Personal information
- Nickname: Issie
- Born: 30 December 1988 (age 37) Young, New South Wales
- Original teams: North Ballarat (VFL) Wagga Tigers (Riverina FNL)
- Draft: No. 19, 2010 national draft
- Debut: Round 7, 2011, Hawthorn vs. Port Adelaide, at AAMI Stadium
- Height: 188 cm (6 ft 2 in)
- Weight: 83 kg (183 lb)
- Position: Midfielder / forward

Playing career^{1}
- Years: Club / Games (Goals)
- 2011–2020: Hawthorn / 210 (165)
- 2021–2023: Geelong / 070 0(40)
- Total:  / 280 (205)

Representative team honours^{2}
- Years: Team / Games (Goals)
- 2020: All-stars / 1 (2)
- ^{1} Playing statistics correct to the end of 2023.^{2} Representative statistics correct as of 2020.

Career highlights
- 4× AFL premiership player: 2013–2015, 2022; Norm Smith Medal: 2022; Hawthorn vice-captain: 2017–2019; Hawthorn life member;

= Isaac Smith (footballer) =

Australian rules footballer (born 1988)

Isaac Smith (born 30 December 1988) is a former Australian rules football player who played for the Hawthorn Football Club and Geelong Football Club in the Australian Football League. Smith was drafted by the Hawthorn with the 19th pick in the 2010 AFL draft and played ten seasons for the Hawks. He took part in each of Hawthorn's three consecutive Grand Final victories from 2013 to 2015. Following the 2020 season, Smith moved to the Geelong Football Club as a free agent and played with the Cats for three seasons. He won his fourth premiership with Geelong in 2022 and was awarded the Norm Smith Medal as the game's best player. Smith retired from AFL at the conclusion of the 2023 AFL season, his third year at Geelong.

==Early career==
Smith was born in Young, New South Wales and moved to Cootamundra where he attended school. As a child he played Australian rules football and basketball with Luke Breust in Temora. Moving to Wagga Wagga when he was 13, Smith played with future Hawthorn teammate Matt Suckling in the Wagga Hawks for several years before both moved to the Wagga Tigers where they won two premierships. Smith then played with Albury in the Ovens & Murray Football League in 2007.
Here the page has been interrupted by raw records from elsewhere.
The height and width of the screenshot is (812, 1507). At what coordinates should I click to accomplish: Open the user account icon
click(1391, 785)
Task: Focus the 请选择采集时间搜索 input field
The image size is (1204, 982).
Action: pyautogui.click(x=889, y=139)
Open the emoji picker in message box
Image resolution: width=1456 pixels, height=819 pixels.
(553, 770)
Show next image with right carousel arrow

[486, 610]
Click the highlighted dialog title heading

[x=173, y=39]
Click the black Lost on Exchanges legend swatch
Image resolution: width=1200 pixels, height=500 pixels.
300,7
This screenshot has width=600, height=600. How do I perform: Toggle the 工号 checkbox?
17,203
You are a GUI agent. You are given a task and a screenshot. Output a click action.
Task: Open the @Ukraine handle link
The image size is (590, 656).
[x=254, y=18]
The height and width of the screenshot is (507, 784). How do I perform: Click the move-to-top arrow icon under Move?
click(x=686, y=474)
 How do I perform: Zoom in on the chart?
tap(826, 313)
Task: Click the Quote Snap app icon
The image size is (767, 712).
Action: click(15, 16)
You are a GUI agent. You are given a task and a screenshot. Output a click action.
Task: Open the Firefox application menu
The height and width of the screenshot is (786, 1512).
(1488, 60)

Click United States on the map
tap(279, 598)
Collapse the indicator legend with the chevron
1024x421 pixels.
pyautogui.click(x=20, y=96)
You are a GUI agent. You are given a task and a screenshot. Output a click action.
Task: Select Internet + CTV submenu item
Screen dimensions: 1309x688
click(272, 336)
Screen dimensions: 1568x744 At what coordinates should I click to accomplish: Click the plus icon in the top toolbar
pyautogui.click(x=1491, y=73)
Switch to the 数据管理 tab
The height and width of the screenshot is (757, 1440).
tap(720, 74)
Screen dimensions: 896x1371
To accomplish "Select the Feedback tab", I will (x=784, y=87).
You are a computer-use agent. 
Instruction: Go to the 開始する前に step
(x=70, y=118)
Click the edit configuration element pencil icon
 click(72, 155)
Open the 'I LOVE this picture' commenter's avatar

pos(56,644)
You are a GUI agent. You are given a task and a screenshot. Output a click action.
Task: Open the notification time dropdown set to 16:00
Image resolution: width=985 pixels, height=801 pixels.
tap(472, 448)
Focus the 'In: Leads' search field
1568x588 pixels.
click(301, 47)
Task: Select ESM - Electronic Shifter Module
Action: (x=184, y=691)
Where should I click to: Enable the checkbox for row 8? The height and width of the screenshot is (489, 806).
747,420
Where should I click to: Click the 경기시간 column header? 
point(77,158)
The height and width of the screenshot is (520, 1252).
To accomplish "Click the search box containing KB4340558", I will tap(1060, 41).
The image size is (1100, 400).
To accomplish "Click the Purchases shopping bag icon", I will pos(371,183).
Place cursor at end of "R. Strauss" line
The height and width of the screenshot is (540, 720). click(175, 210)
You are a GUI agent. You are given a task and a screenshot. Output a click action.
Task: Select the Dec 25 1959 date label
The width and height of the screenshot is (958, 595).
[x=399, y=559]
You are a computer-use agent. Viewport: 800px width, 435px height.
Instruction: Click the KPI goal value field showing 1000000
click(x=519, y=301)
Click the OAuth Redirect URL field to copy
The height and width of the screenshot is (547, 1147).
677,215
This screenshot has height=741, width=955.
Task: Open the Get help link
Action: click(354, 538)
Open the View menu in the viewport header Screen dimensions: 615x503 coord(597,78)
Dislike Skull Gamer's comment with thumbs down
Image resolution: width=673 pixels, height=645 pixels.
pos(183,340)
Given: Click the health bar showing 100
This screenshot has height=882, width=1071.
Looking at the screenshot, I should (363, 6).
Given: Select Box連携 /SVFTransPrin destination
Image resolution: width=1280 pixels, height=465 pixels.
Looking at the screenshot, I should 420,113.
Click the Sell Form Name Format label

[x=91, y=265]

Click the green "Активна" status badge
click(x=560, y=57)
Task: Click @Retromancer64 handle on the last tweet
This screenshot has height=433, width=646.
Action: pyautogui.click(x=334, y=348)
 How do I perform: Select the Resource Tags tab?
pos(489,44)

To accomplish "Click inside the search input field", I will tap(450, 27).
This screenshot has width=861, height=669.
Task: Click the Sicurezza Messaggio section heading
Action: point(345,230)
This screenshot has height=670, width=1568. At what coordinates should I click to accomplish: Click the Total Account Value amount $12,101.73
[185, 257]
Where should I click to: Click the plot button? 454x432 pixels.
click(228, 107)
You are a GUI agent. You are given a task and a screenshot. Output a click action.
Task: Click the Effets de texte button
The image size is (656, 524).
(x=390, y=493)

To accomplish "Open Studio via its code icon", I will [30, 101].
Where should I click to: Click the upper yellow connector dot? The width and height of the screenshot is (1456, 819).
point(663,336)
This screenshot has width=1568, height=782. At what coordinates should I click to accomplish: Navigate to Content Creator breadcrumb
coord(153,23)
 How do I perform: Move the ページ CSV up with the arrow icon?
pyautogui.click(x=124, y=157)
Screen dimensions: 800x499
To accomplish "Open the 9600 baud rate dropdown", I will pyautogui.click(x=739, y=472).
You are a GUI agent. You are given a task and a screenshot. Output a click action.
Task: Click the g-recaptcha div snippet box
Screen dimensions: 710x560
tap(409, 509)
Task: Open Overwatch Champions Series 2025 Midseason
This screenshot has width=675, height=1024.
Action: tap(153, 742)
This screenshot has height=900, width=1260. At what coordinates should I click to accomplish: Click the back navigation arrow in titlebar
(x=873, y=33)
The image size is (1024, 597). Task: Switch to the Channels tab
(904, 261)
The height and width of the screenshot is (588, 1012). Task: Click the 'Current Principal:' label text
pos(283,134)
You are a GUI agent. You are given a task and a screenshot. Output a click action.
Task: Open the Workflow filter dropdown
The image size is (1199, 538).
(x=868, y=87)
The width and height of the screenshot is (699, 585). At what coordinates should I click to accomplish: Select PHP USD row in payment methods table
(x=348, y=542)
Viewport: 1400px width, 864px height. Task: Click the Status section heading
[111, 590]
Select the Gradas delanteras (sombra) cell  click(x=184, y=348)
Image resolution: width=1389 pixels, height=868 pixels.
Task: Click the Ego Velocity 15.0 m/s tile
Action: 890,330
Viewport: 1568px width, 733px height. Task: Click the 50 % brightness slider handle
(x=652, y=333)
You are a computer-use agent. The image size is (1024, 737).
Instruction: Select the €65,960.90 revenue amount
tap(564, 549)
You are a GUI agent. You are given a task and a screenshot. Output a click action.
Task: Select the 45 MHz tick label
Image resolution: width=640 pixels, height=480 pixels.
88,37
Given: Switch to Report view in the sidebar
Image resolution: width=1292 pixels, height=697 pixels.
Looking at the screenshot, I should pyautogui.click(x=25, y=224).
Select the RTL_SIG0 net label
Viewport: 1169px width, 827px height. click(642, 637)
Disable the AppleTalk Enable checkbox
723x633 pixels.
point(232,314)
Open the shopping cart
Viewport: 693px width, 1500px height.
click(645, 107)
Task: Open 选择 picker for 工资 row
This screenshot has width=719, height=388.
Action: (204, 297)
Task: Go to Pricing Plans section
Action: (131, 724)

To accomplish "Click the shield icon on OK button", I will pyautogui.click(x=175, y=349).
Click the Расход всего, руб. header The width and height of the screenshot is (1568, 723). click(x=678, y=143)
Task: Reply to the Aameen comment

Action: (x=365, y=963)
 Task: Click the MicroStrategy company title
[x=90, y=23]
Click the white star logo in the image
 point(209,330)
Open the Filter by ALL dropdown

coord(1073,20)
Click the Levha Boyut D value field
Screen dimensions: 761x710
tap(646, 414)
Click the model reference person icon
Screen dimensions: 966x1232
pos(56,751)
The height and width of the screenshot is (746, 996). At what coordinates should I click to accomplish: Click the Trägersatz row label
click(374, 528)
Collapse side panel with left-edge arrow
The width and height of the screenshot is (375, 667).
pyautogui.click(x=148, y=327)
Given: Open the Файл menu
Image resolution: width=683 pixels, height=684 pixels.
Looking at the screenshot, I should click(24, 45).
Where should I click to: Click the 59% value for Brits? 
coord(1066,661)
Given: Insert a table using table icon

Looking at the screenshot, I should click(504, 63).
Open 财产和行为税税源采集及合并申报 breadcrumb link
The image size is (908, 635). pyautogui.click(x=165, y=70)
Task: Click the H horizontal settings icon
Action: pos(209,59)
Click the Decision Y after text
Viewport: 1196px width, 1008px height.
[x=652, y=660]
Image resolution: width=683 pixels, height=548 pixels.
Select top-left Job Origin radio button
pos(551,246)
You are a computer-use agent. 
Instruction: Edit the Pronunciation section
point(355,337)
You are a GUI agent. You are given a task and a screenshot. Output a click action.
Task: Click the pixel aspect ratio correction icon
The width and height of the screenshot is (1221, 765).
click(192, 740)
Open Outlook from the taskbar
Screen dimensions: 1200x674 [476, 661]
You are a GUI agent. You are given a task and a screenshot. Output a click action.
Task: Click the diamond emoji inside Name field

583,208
Smith later moved to Victoria to take up a Sports Management Degree at the University of Ballarat. He joined the Redan Football Club and became known for being an effective left-footed kick in the Redan reserves. After winning the 2009 senior Ballarat Football League (BFL) Grand Final, he resisted North Ballarat's overtures to do a pre-season with them, but by midway through 2010, he was not only being pulled again by the Roosters, but pushed from within by Redan.

Smith had a meteoric rise in 2010, starting the year playing with Redan in the BFL and finishing in North Ballarat's Victorian Football League (VFL) premiership side. Smith was also a member of the successful Victorian Country Football League (VCFL) team that won the 2010 Australian Country Football Championships in Canberra.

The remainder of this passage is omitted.